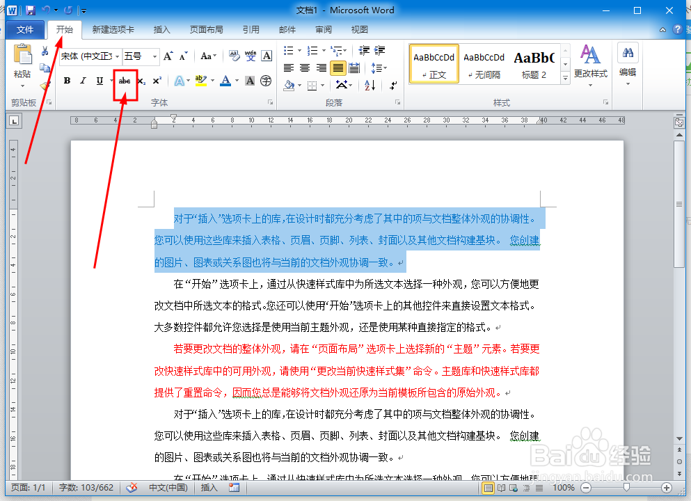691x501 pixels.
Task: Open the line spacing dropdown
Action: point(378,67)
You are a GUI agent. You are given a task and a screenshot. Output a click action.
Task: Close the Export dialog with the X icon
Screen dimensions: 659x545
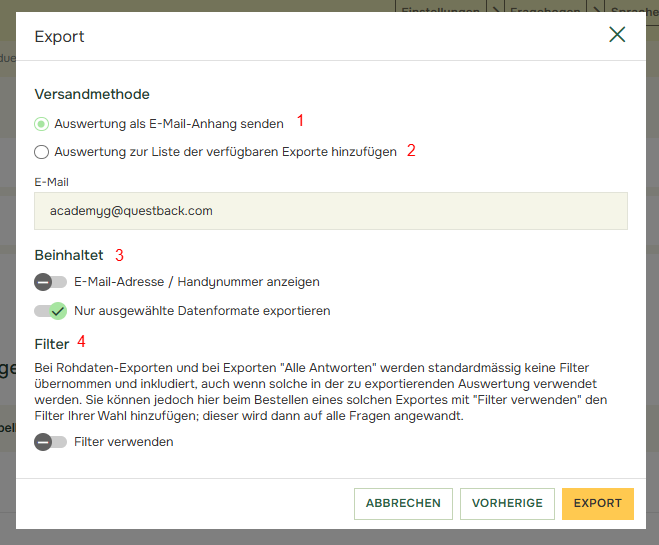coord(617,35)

Task to carry out>
Give again, unchanged, only the lines from the line containing "You are a GUI" to the last line of the records above. Pictures do not belong in the copy.

Exercise answer>
You are a GUI agent. You are given a task and a screenshot. Output a click action.
Task: Close the Export dialog with the X icon
Screen dimensions: 659x545
coord(617,35)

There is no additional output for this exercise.